The question of who is responsible for AI's output is not actually new or complicated. AI is a tool. It is a technically impressive tool, different in important ways from a calculator or a linter, but it is still a tool. It does not comprehend what it produces. It has no free will and no moral capacity to answer for its actions. When a financial analysis tool causes a bad trade, we might want to blame the software, but we hold the person who used it accountable, and to some extent the people who built it. The same structure applies to AI. Ethical responsibility for what a tool produces belongs to the human who chose to use it and the humans who made it.
Commit authorship in git carries that same weight. It's your
signature as an engineer. When your name is on a commit, you're the
person accountable when it breaks production, the person who
decided this change was correct and necessary. So when an AI agent
adds itself as co-author, it is claiming a moral responsibility it
cannot hold. The human who prompted the AI, reviewed its output,
and chose to commit it is the one who exercised that judgment. The
AI was a tool in that process, the same way a compiler or a linter
or Stack Overflow is a tool. We don't add
Co-Authored-By: GCC to commits that required tricky
compiler flags, and we don't credit the IDE's autocomplete. The
relevant question is not "who typed these characters" but "who is
responsible for them."
This is an argument about the AI systems we have today, which are software tools without moral agency. If that changes someday, the ethics change with it. But the current generation of language models does not understand, intend, or accept consequences. Until one can, authorship belongs to the humans.

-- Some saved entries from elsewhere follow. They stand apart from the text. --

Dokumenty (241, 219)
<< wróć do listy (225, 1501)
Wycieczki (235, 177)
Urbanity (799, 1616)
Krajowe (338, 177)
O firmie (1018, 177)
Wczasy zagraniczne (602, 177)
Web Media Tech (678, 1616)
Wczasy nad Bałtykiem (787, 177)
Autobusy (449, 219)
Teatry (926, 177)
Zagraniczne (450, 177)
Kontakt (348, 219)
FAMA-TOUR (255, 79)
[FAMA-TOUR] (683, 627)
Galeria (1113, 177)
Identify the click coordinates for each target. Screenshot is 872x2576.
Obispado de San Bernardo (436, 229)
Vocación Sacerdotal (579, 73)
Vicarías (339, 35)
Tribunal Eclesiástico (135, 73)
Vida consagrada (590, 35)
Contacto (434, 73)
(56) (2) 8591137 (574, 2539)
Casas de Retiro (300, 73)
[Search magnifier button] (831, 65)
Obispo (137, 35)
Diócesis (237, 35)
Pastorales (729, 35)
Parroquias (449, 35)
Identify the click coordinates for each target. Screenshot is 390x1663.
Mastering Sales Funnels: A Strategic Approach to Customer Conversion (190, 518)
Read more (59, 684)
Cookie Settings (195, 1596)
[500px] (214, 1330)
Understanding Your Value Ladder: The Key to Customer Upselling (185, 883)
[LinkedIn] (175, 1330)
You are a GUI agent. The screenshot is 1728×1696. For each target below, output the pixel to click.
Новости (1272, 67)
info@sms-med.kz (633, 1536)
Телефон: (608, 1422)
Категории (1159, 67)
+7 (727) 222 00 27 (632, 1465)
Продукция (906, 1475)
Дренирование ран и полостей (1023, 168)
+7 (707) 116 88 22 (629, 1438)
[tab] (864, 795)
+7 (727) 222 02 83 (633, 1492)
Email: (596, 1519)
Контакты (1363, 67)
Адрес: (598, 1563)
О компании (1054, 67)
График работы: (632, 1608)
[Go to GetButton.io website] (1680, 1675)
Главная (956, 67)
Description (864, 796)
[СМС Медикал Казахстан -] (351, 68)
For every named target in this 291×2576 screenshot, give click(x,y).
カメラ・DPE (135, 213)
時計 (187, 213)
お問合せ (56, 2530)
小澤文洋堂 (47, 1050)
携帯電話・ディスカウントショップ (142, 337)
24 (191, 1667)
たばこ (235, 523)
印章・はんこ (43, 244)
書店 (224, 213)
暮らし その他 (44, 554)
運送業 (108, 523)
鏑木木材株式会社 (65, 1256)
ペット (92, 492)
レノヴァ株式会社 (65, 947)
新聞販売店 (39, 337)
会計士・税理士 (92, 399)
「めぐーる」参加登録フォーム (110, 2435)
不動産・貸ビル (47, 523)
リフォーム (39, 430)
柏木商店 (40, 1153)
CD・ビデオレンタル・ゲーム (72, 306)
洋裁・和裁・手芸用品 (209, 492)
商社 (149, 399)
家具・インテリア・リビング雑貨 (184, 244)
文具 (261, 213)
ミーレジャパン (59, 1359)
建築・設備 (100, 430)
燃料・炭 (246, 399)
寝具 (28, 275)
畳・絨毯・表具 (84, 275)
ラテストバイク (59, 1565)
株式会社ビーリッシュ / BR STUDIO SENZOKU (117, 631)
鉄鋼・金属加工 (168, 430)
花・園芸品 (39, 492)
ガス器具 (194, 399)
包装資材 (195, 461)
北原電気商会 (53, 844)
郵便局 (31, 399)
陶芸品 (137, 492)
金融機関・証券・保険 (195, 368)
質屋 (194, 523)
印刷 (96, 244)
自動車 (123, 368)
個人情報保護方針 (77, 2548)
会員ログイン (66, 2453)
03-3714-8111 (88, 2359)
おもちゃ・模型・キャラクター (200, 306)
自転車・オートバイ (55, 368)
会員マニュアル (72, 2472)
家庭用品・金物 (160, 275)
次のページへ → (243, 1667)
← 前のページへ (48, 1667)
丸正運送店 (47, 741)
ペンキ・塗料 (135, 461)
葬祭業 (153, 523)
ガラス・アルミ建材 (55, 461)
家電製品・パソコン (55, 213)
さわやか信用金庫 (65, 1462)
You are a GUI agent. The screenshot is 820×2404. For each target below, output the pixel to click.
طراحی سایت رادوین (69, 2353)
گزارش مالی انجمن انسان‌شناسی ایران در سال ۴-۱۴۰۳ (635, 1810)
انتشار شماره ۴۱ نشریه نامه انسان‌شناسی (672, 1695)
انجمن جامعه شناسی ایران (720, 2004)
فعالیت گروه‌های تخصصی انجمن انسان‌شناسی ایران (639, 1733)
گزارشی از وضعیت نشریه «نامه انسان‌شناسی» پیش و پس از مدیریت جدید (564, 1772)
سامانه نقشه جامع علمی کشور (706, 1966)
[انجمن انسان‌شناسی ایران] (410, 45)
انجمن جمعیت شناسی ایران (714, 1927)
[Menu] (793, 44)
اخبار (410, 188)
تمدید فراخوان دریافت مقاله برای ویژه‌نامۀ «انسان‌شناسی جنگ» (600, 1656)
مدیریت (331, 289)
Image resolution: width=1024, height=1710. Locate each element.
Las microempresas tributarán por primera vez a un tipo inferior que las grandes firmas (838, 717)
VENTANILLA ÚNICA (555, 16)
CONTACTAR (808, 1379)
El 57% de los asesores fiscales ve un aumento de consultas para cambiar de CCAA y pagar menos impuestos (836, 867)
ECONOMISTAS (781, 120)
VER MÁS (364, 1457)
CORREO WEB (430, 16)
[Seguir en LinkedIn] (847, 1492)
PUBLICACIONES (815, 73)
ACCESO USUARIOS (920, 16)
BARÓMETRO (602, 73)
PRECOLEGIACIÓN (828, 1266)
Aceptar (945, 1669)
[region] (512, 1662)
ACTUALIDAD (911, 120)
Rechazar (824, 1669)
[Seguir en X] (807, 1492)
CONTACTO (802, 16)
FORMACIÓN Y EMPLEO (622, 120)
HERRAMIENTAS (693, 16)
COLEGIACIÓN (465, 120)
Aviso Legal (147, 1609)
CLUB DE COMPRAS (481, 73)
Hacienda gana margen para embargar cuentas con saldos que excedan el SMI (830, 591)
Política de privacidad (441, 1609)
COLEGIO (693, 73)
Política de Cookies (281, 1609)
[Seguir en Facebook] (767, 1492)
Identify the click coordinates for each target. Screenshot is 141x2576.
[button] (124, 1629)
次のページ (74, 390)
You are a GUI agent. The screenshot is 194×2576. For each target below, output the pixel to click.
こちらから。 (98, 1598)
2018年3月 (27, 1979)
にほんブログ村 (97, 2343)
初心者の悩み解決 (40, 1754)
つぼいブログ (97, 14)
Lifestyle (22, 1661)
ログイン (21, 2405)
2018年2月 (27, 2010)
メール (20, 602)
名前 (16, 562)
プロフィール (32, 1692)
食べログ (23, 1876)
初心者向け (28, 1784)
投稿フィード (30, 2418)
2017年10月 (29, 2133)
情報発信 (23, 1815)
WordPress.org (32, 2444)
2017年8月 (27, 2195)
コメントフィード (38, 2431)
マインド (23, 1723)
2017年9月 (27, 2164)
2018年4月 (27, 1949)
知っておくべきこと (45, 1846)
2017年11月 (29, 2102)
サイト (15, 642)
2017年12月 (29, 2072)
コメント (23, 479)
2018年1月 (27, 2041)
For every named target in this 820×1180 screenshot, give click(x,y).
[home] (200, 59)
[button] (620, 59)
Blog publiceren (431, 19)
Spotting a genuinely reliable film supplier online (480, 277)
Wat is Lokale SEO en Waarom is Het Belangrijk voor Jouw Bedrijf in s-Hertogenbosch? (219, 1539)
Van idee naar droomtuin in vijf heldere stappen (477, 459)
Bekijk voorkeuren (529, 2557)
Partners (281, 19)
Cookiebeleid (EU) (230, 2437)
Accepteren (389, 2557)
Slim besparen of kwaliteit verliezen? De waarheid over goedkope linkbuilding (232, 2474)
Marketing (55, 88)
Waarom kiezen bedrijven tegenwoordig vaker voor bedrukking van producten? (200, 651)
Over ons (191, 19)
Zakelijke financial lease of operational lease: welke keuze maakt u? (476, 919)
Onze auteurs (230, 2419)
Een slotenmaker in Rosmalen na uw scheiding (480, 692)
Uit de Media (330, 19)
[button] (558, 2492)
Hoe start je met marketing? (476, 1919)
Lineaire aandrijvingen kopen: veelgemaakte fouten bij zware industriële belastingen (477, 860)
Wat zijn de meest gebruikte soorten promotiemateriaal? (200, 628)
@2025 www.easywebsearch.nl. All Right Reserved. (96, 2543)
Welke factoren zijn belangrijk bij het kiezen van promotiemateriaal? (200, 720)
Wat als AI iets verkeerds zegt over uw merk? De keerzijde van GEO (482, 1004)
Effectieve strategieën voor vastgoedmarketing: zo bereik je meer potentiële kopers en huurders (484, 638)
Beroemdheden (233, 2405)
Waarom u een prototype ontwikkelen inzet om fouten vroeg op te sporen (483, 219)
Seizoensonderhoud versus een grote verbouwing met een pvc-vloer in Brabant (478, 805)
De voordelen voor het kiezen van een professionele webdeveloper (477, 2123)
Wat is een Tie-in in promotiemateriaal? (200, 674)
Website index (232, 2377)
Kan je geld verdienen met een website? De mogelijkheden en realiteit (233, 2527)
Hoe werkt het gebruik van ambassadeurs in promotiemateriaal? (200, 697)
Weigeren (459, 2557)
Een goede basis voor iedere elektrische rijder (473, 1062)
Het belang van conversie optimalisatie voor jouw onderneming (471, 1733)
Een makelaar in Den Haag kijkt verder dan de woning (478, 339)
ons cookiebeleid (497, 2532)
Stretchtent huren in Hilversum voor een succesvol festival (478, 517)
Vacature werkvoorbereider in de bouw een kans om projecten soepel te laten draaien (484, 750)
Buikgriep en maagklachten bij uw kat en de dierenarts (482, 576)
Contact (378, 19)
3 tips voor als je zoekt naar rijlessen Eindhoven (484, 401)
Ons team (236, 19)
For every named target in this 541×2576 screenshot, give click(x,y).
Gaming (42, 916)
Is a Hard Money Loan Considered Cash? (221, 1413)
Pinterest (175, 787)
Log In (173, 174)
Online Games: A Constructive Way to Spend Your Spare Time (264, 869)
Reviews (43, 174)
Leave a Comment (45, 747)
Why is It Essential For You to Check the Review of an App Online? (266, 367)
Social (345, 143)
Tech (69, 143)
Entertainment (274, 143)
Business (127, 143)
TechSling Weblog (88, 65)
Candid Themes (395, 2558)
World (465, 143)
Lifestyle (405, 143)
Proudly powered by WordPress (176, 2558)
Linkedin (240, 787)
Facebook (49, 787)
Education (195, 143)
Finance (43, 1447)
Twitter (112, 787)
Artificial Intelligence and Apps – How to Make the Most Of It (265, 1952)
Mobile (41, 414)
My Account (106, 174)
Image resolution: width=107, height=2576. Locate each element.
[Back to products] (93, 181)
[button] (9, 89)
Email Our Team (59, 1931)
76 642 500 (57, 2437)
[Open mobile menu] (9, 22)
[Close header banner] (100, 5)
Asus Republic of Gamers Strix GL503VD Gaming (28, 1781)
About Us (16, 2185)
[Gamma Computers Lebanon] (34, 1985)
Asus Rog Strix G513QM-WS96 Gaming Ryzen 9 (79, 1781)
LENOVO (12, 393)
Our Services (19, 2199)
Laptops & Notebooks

There is a reasonable counterargument about transparency. Maybe
tracking AI involvement helps teams understand how code was
produced. But Co-Authored-By is the wrong mechanism
for it. If your team wants to track AI usage, build that into your
process explicitly. A commit message note, a PR label, whatever
fits (we use PR labels at DroneDeploy). Don't repurpose an
authorship field that carries professional meaning. The more
interesting question for code review is not "did AI help write
this" but "did a human verify this is correct." The answer to that
should always be yes, regardless of how the code was literally
produced.
If you use Claude Code, you can disable the default co-author
behavior by adding "includeCoAuthoredBy": false to
your Claude settings.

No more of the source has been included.